MODX Resources, TV's and MySQL GROUP_CONCAT in Action

Quick and dirty way of fetching resources with template variables in single query using MySQL CONCAT and GROUP_CONCAT string functions. Resulting in JSON string of TV's for fetched resource.

Every MODX developer most likely knows getResources snippet, the ultimate swiss knife for fetching resources to be shown in lift-ups, paginated lists and so on. Not to forget new rival from pdoTools extra which comes with drop-in replacement for getResources with different query processing logic. These both are excellent extras and every MODX site builder should know at least first of two. But are these really necessary?

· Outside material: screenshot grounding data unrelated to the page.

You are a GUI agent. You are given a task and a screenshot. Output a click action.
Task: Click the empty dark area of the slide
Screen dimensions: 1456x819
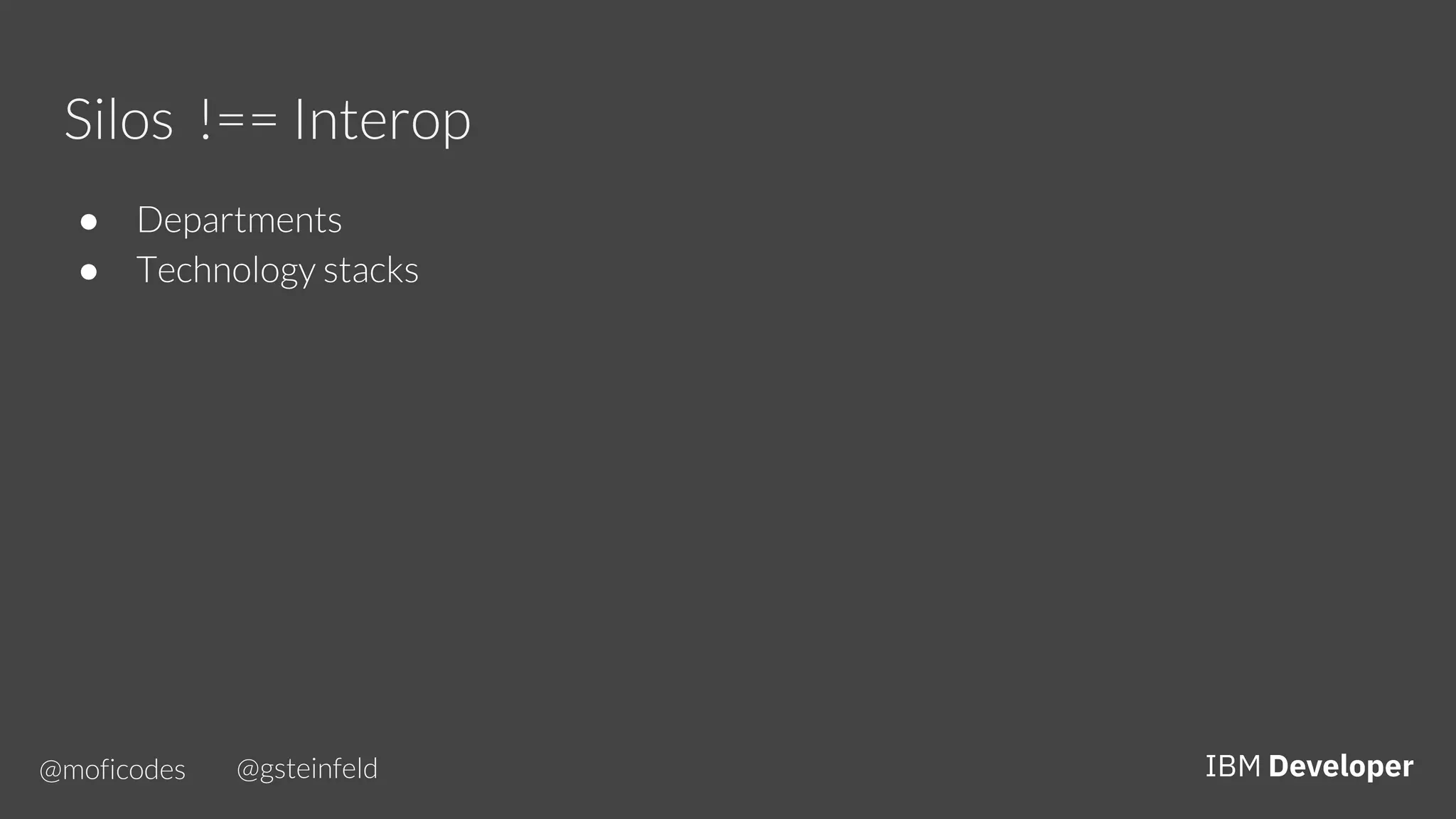782,462
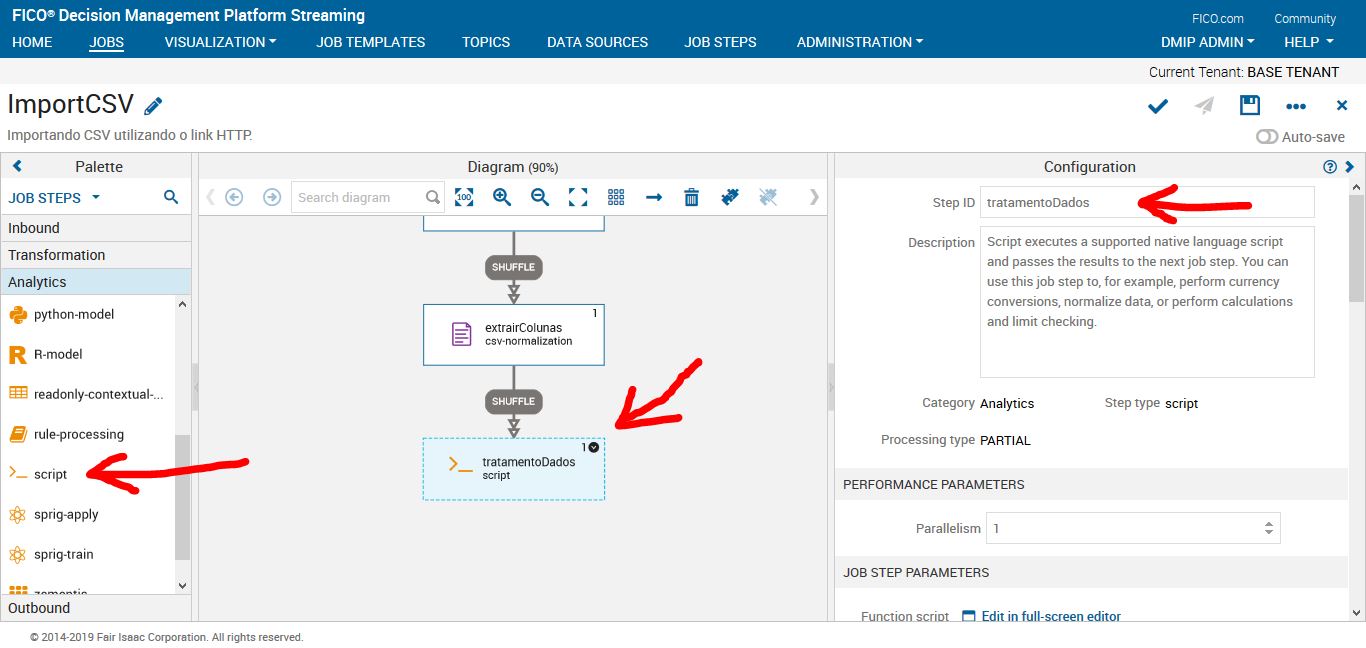Validate the job using the checkmark icon
The image size is (1366, 648).
click(x=1157, y=105)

As fetching data from database is generally quite easy, just to fetch resources without TV's is basics of SQL. Below example of simple query that fetches all resources that have parent with id 5.

PHP / xPDO

<?php

$c = $modx->newQuery('modResource');
$c->where(array(
    'parent' => 5
));

$results = $modx->getCollection('modResource', $c);

SQL

SELECT id, pagetitle, parent ...  # Avoid * queries
    FROM modx_site_content
    WHERE parent = 5;

To add TV's to these queries is tricky as the amount of how many TV's there is unknown before hand. Typically people fetch the modResource objects and then use getTemplateVars() method to fetch the TV's. That has slight issue with it, for each resource there will be one SQL query issued, so fetching 20 resource will lead to extra 20 queries. If the TV's would be joined directly to query, then user needs to read many lines with same resource information just to get the TV and TV value.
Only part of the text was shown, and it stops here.